_Условие задачи_:
Какие две вещи, по словам Ирины в цитируемом фрагменте, Володя с удовольствием носил в молодости?

_Цитируемый фрагмент_:
::::::
Ирина (жена В. Сорокина): — Я не знаю, мне проще сказать о той квартире, потому что здесь Володино пространство ограничилось кабинетом. А там поначалу все кричало. Ну, конечно, картины.
Сорокин: — Я Собакевич, и я Собакевич.
Ирина: — Давай без критики. Так вот, еще, конечно, стол — это его место, и все, что на столе. Китайские какие-то прибамбасы, там было очень много. Его вещи могут быть совершенно нефункциональными, просто потому, что они ему чем-то приглянулись. Вот ему неожиданно понравилось копье, подаренное нашим другом. Вот еще вспомнила: старый свитер, связанный бабушкой, и китель моего папы. Они были его атрибутами на протяжении молодости, и он с таким удовольствием их носил, хотя это были внешне довольно странноватые вещи.
— Как изменился стол Володи? Вы его знали и тогда, когда он был неизвестным писателем. Теперь он известный писатель.
Ирина: — С него все убралось. Полное освобождение.
— Некоторые относятся к женщине, как к предмету. Есть ли у вас отношение к людям, как к вещам?
— В общем, я не мог никогда так относиться, хотя есть плоские люди, как вот комоды. Но есть то, что отличает даже самого «комодистого» человека от вещи. Все-таки божья искра есть во всех людях.
— Что такое пошлая вещь?
::::::
_Материал_:
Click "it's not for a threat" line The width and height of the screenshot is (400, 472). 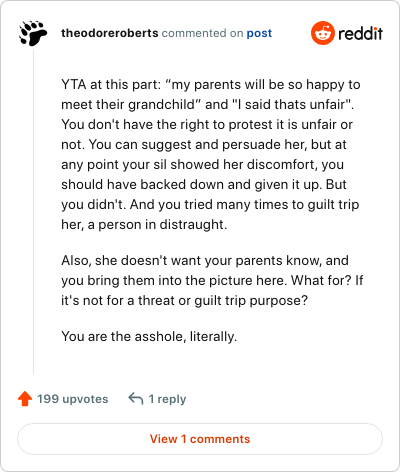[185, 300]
::::::
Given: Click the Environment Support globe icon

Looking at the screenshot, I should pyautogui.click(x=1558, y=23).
::::::
_Ответ_:
Старый свитер, связанный бабушкой, и китель папы Ирины.